| ABOUT THIS TASK |
From the first line to the last, set down the data exactly as given.

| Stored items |

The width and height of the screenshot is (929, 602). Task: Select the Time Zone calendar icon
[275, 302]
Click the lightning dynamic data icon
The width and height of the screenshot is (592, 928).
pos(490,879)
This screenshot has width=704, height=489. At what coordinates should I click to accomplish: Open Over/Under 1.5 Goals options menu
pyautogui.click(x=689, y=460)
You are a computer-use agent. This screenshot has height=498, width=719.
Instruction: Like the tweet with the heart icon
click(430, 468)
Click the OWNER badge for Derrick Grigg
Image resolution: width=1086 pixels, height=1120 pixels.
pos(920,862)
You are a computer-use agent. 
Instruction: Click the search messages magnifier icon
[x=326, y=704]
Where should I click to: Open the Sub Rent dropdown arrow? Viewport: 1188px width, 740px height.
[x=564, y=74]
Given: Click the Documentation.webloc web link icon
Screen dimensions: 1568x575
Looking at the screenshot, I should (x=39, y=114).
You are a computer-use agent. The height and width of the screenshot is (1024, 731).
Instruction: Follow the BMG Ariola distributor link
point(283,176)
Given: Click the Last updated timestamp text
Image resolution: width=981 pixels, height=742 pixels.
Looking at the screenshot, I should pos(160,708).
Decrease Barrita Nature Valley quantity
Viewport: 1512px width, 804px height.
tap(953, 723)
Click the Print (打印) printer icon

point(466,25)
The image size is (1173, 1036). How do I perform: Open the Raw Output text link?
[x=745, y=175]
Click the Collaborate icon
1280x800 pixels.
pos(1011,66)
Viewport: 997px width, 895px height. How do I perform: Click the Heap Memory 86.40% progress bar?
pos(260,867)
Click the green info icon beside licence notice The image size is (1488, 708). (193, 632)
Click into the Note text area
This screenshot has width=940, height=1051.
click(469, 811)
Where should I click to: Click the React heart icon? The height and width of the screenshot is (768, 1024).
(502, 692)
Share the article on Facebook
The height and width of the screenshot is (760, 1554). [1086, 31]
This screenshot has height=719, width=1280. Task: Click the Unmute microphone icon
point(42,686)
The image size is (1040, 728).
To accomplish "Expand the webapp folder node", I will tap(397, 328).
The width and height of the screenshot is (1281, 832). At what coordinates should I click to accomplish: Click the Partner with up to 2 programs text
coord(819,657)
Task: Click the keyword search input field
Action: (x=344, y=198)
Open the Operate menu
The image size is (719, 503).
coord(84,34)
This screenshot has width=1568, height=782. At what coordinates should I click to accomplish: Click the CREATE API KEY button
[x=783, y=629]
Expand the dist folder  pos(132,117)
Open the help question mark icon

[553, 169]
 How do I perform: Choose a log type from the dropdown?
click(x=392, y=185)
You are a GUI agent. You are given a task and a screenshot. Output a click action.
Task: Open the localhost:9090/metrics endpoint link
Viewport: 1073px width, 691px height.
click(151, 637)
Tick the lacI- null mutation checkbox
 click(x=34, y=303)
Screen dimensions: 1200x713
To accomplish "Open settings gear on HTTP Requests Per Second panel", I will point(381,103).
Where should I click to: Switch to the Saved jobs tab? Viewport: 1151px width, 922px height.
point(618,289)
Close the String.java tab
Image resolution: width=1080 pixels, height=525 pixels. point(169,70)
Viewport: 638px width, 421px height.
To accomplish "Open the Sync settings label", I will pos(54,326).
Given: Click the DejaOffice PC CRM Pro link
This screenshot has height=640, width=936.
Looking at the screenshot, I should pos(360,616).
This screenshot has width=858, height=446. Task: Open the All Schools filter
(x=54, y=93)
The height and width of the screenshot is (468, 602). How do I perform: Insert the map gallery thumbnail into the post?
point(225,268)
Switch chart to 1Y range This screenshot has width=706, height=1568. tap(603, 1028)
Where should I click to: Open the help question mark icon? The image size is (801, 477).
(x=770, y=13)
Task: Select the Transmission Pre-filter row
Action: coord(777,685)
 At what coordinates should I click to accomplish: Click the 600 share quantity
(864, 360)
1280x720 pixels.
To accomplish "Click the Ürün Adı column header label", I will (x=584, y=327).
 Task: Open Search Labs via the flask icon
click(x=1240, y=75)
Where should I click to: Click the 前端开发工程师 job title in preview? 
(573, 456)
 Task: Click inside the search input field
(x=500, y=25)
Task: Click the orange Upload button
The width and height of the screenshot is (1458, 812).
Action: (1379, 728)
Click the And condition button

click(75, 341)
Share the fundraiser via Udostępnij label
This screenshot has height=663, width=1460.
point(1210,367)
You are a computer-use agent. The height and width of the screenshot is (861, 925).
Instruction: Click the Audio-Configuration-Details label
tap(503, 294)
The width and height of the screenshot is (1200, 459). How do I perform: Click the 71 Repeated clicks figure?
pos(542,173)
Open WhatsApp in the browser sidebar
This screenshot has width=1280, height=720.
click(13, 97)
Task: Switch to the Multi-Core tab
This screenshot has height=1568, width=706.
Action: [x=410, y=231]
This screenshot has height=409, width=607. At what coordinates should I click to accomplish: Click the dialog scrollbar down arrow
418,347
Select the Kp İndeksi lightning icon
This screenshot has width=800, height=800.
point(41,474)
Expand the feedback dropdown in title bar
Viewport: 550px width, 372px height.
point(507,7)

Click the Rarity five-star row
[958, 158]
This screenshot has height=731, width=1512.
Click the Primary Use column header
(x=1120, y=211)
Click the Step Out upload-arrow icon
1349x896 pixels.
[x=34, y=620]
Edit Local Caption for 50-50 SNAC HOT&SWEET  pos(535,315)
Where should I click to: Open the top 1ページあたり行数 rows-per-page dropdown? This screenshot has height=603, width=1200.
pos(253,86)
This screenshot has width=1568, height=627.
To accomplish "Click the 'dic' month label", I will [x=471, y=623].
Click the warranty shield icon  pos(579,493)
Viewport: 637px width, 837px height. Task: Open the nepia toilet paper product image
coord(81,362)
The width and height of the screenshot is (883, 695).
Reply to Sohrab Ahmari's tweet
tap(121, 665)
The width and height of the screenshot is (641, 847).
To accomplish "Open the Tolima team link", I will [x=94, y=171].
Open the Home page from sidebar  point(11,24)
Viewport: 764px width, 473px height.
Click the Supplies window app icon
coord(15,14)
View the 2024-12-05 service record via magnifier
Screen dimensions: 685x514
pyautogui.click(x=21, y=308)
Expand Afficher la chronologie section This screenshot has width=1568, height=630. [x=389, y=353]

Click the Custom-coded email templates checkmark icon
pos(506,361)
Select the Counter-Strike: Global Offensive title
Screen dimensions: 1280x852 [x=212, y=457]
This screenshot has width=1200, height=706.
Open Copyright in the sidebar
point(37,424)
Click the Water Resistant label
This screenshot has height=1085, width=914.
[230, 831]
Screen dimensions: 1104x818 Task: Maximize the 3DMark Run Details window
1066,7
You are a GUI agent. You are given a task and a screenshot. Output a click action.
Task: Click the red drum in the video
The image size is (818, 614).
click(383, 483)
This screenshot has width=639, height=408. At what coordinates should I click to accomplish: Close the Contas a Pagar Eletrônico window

| ANSWER BELOW |
The width and height of the screenshot is (929, 602). Task: Select the Time Zone calendar icon
[275, 302]
Click the lightning dynamic data icon
The width and height of the screenshot is (592, 928).
pos(490,879)
This screenshot has width=704, height=489. At what coordinates should I click to accomplish: Open Over/Under 1.5 Goals options menu
pyautogui.click(x=689, y=460)
You are a computer-use agent. This screenshot has height=498, width=719.
Instruction: Like the tweet with the heart icon
click(430, 468)
Click the OWNER badge for Derrick Grigg
Image resolution: width=1086 pixels, height=1120 pixels.
pos(920,862)
You are a computer-use agent. 
Instruction: Click the search messages magnifier icon
[x=326, y=704]
Where should I click to: Open the Sub Rent dropdown arrow? Viewport: 1188px width, 740px height.
[x=564, y=74]
Given: Click the Documentation.webloc web link icon
Screen dimensions: 1568x575
Looking at the screenshot, I should (x=39, y=114).
You are a computer-use agent. The height and width of the screenshot is (1024, 731).
Instruction: Follow the BMG Ariola distributor link
point(283,176)
Given: Click the Last updated timestamp text
Image resolution: width=981 pixels, height=742 pixels.
Looking at the screenshot, I should pos(160,708).
Decrease Barrita Nature Valley quantity
Viewport: 1512px width, 804px height.
tap(953, 723)
Click the Print (打印) printer icon

point(466,25)
The image size is (1173, 1036). How do I perform: Open the Raw Output text link?
[x=745, y=175]
Click the Collaborate icon
1280x800 pixels.
pos(1011,66)
Viewport: 997px width, 895px height. How do I perform: Click the Heap Memory 86.40% progress bar?
pos(260,867)
Click the green info icon beside licence notice The image size is (1488, 708). (193, 632)
Click into the Note text area
This screenshot has width=940, height=1051.
click(469, 811)
Where should I click to: Click the React heart icon? The height and width of the screenshot is (768, 1024).
(502, 692)
Share the article on Facebook
The height and width of the screenshot is (760, 1554). [1086, 31]
This screenshot has height=719, width=1280. Task: Click the Unmute microphone icon
point(42,686)
The image size is (1040, 728).
To accomplish "Expand the webapp folder node", I will tap(397, 328).
The width and height of the screenshot is (1281, 832). At what coordinates should I click to accomplish: Click the Partner with up to 2 programs text
coord(819,657)
Task: Click the keyword search input field
Action: (x=344, y=198)
Open the Operate menu
The image size is (719, 503).
coord(84,34)
This screenshot has width=1568, height=782. At what coordinates should I click to accomplish: Click the CREATE API KEY button
[x=783, y=629]
Expand the dist folder  pos(132,117)
Open the help question mark icon

[553, 169]
 How do I perform: Choose a log type from the dropdown?
click(x=392, y=185)
You are a GUI agent. You are given a task and a screenshot. Output a click action.
Task: Open the localhost:9090/metrics endpoint link
Viewport: 1073px width, 691px height.
click(151, 637)
Tick the lacI- null mutation checkbox
 click(x=34, y=303)
Screen dimensions: 1200x713
To accomplish "Open settings gear on HTTP Requests Per Second panel", I will point(381,103).
Where should I click to: Switch to the Saved jobs tab? Viewport: 1151px width, 922px height.
point(618,289)
Close the String.java tab
Image resolution: width=1080 pixels, height=525 pixels. point(169,70)
Viewport: 638px width, 421px height.
To accomplish "Open the Sync settings label", I will pos(54,326).
Given: Click the DejaOffice PC CRM Pro link
This screenshot has height=640, width=936.
Looking at the screenshot, I should pos(360,616).
This screenshot has width=858, height=446. Task: Open the All Schools filter
(x=54, y=93)
The height and width of the screenshot is (468, 602). How do I perform: Insert the map gallery thumbnail into the post?
point(225,268)
Switch chart to 1Y range This screenshot has width=706, height=1568. tap(603, 1028)
Where should I click to: Open the help question mark icon? The image size is (801, 477).
(x=770, y=13)
Task: Select the Transmission Pre-filter row
Action: coord(777,685)
 At what coordinates should I click to accomplish: Click the 600 share quantity
(864, 360)
1280x720 pixels.
To accomplish "Click the Ürün Adı column header label", I will (x=584, y=327).
 Task: Open Search Labs via the flask icon
click(x=1240, y=75)
Where should I click to: Click the 前端开发工程师 job title in preview? 
(573, 456)
 Task: Click inside the search input field
(x=500, y=25)
Task: Click the orange Upload button
The width and height of the screenshot is (1458, 812).
Action: (1379, 728)
Click the And condition button

click(75, 341)
Share the fundraiser via Udostępnij label
This screenshot has height=663, width=1460.
point(1210,367)
You are a computer-use agent. The height and width of the screenshot is (861, 925).
Instruction: Click the Audio-Configuration-Details label
tap(503, 294)
The width and height of the screenshot is (1200, 459). How do I perform: Click the 71 Repeated clicks figure?
pos(542,173)
Open WhatsApp in the browser sidebar
This screenshot has width=1280, height=720.
click(13, 97)
Task: Switch to the Multi-Core tab
This screenshot has height=1568, width=706.
Action: [x=410, y=231]
This screenshot has height=409, width=607. At what coordinates should I click to accomplish: Click the dialog scrollbar down arrow
418,347
Select the Kp İndeksi lightning icon
This screenshot has width=800, height=800.
point(41,474)
Expand the feedback dropdown in title bar
Viewport: 550px width, 372px height.
point(507,7)

Click the Rarity five-star row
[958, 158]
This screenshot has height=731, width=1512.
Click the Primary Use column header
(x=1120, y=211)
Click the Step Out upload-arrow icon
1349x896 pixels.
[x=34, y=620]
Edit Local Caption for 50-50 SNAC HOT&SWEET  pos(535,315)
Where should I click to: Open the top 1ページあたり行数 rows-per-page dropdown? This screenshot has height=603, width=1200.
pos(253,86)
This screenshot has width=1568, height=627.
To accomplish "Click the 'dic' month label", I will [x=471, y=623].
Click the warranty shield icon  pos(579,493)
Viewport: 637px width, 837px height. Task: Open the nepia toilet paper product image
coord(81,362)
The width and height of the screenshot is (883, 695).
Reply to Sohrab Ahmari's tweet
tap(121, 665)
The width and height of the screenshot is (641, 847).
To accomplish "Open the Tolima team link", I will [x=94, y=171].
Open the Home page from sidebar  point(11,24)
Viewport: 764px width, 473px height.
Click the Supplies window app icon
coord(15,14)
View the 2024-12-05 service record via magnifier
Screen dimensions: 685x514
pyautogui.click(x=21, y=308)
Expand Afficher la chronologie section This screenshot has width=1568, height=630. [x=389, y=353]

Click the Custom-coded email templates checkmark icon
pos(506,361)
Select the Counter-Strike: Global Offensive title
Screen dimensions: 1280x852 [x=212, y=457]
This screenshot has width=1200, height=706.
Open Copyright in the sidebar
point(37,424)
Click the Water Resistant label
This screenshot has height=1085, width=914.
[230, 831]
Screen dimensions: 1104x818 Task: Maximize the 3DMark Run Details window
1066,7
You are a GUI agent. You are given a task and a screenshot. Output a click action.
Task: Click the red drum in the video
The image size is (818, 614).
click(383, 483)
This screenshot has width=639, height=408. At what coordinates should I click to accomplish: Close the Contas a Pagar Eletrônico window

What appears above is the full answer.